Work to do
Transcribe the data word for word, from the first line through the line containing "Looking at the screenshot, I should (x=101, y=47).", with both ends included.

Records:

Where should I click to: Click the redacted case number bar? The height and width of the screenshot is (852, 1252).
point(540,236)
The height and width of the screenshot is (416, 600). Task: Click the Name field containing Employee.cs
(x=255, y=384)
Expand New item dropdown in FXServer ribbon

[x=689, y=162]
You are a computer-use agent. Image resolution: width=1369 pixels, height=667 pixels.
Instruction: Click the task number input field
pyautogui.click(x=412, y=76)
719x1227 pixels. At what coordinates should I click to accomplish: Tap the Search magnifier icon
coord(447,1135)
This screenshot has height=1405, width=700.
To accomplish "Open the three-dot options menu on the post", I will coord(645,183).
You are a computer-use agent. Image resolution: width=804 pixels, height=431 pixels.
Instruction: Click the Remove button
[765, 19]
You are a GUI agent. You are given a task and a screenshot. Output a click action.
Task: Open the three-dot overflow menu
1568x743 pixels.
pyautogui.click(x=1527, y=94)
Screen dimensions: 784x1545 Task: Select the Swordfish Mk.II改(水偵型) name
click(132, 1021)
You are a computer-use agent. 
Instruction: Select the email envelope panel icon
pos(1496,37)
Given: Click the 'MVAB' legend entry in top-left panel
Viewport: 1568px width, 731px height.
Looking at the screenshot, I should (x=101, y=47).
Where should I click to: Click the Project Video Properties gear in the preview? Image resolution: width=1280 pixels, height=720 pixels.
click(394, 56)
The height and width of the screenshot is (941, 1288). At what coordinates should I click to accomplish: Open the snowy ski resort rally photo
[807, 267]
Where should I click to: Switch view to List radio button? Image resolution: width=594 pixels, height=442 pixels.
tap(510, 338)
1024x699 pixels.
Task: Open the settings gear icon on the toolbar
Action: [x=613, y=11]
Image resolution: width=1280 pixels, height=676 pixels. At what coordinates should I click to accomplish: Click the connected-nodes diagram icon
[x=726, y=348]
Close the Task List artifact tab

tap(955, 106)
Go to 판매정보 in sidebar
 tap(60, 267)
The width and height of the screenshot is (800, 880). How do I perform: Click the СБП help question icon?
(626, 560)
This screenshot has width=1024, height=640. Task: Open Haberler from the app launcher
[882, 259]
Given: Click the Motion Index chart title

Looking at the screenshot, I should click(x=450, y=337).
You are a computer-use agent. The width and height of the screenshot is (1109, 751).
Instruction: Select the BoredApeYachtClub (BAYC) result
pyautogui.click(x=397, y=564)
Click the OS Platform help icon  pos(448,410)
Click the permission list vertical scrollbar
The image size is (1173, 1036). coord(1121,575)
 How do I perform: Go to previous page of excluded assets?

Full answer
Where should I click to: Click the redacted case number bar? The height and width of the screenshot is (852, 1252).
point(540,236)
The height and width of the screenshot is (416, 600). Task: Click the Name field containing Employee.cs
(x=255, y=384)
Expand New item dropdown in FXServer ribbon

[x=689, y=162]
You are a computer-use agent. Image resolution: width=1369 pixels, height=667 pixels.
Instruction: Click the task number input field
pyautogui.click(x=412, y=76)
719x1227 pixels. At what coordinates should I click to accomplish: Tap the Search magnifier icon
coord(447,1135)
This screenshot has height=1405, width=700.
To accomplish "Open the three-dot options menu on the post", I will coord(645,183).
You are a computer-use agent. Image resolution: width=804 pixels, height=431 pixels.
Instruction: Click the Remove button
[765, 19]
You are a GUI agent. You are given a task and a screenshot. Output a click action.
Task: Open the three-dot overflow menu
1568x743 pixels.
pyautogui.click(x=1527, y=94)
Screen dimensions: 784x1545 Task: Select the Swordfish Mk.II改(水偵型) name
click(132, 1021)
You are a computer-use agent. 
Instruction: Select the email envelope panel icon
pos(1496,37)
Given: Click the 'MVAB' legend entry in top-left panel
Viewport: 1568px width, 731px height.
Looking at the screenshot, I should (x=101, y=47).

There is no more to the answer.